インタビューライターはカメラマンに嫉妬する
- 中島洋一(株式会社ビートアンドライト代表)

- 3月15日
- 読了時間: 2分
更新日:3月16日

インタビューライターは、カメラマンを羨ましく思うことがあります。特に自分は“写真が肝”となる雑誌を編集していたのでそう感じていました。
どれだけ言葉を尽くしても、一枚の写真にかなわないと感じることが多々あります。実際には言葉と写真が協調し、読者にメッセージを伝えるわけですが、読者の目を一瞬で引き込むという点において写真にはかないません。
かつてフィルムカメラが主流だった時代、その嫉妬には「仕事の手離れの良さ」も混じっていました。撮影が終われば堀内カラーにフィルムを届けてカメラマンの仕事は一段落w それに対してライターは、そこから膨大な録音データと格闘する日々が始まります。もっとも、写真がデジタルになり、カメラマン自ら写真をレタッチする今は、安易に「楽そうだ」とは言えなくなりましたが。
それでも、私が今でもカメラマンに感謝と敬意を抱くのは、駆け出しの頃の記憶があるからです。右も左も分からなかった新人の頃、現場に経験豊かな仲間=カメラマンがいるだけでどれほど心強かったか。私は出版社の社員という立場でしたが、取材のイロハ、プロとしての矜持、そして現場の回し方などを、カメラマンやライターなど外部のフリーランスの方々の背中から教わりました。
言葉と写真。お互いの領域に敬意を払いながら誌面を作る。その楽しさと緊張感があるから、この仕事を続けてこられたのだと思います。
話は変わりますが、ブログ冒頭の画像(と下の画像)は『STERN FOTOGRAFIE』というドイツの写真冊子で、カメラマンごとに特集を組む冊子として知られています。この号は音楽アーティストのブライアン・アダムスの特集。ファンの皆さんはご存知と思いますが、写真家としても活動しています。

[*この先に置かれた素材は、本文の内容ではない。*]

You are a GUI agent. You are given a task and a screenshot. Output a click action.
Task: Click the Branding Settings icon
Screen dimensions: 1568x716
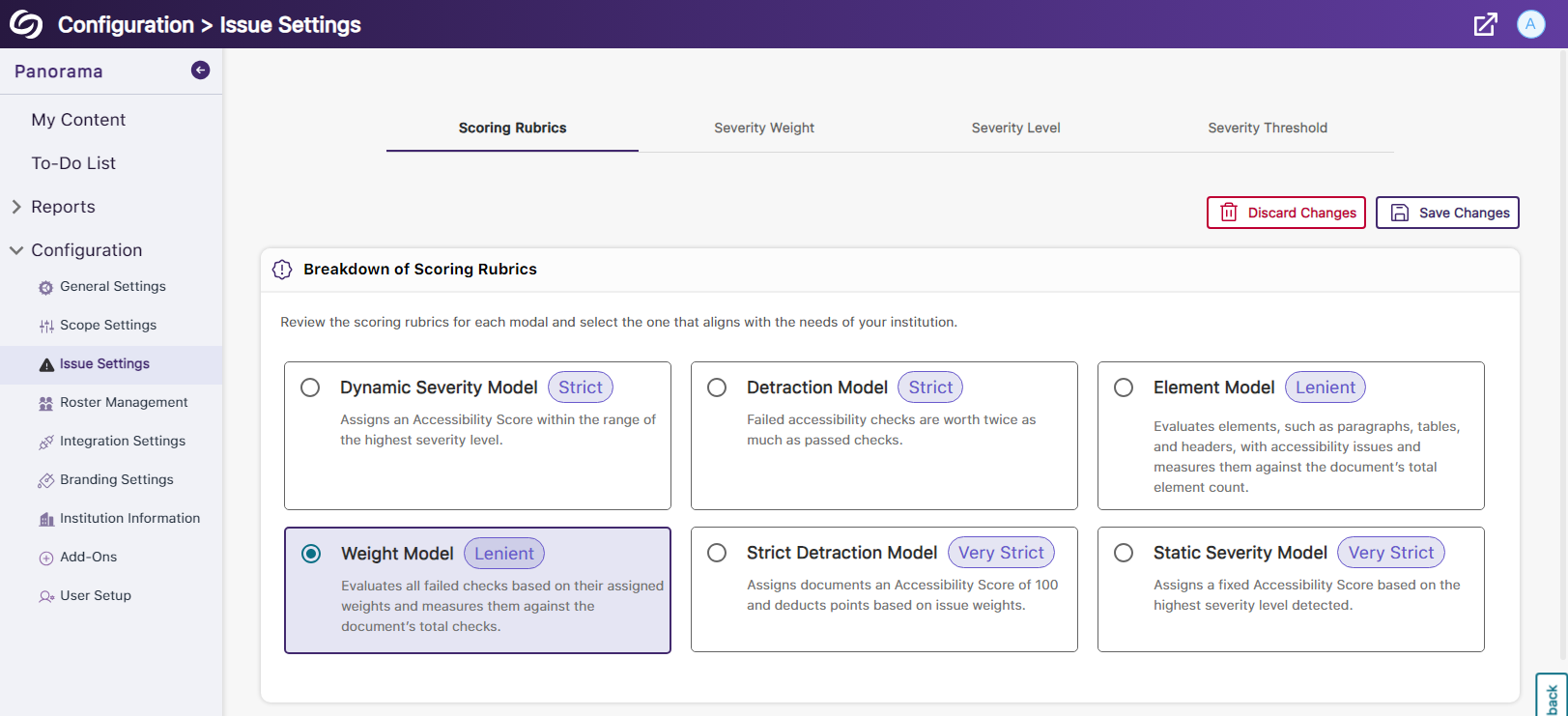[x=45, y=480]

冊子が発行された2006年はフィルムからデジタルへの過渡期でした。冒頭の画像でブライアン・アダムスが構えているのは日本のマミヤというメーカーのRZ67という中判フィルムカメラです。プリズムファインダーが付いているので重さは3kgくらいあるでしょう。手を滑らせてカメラを落とすと、下にいるモデルは怪我をします。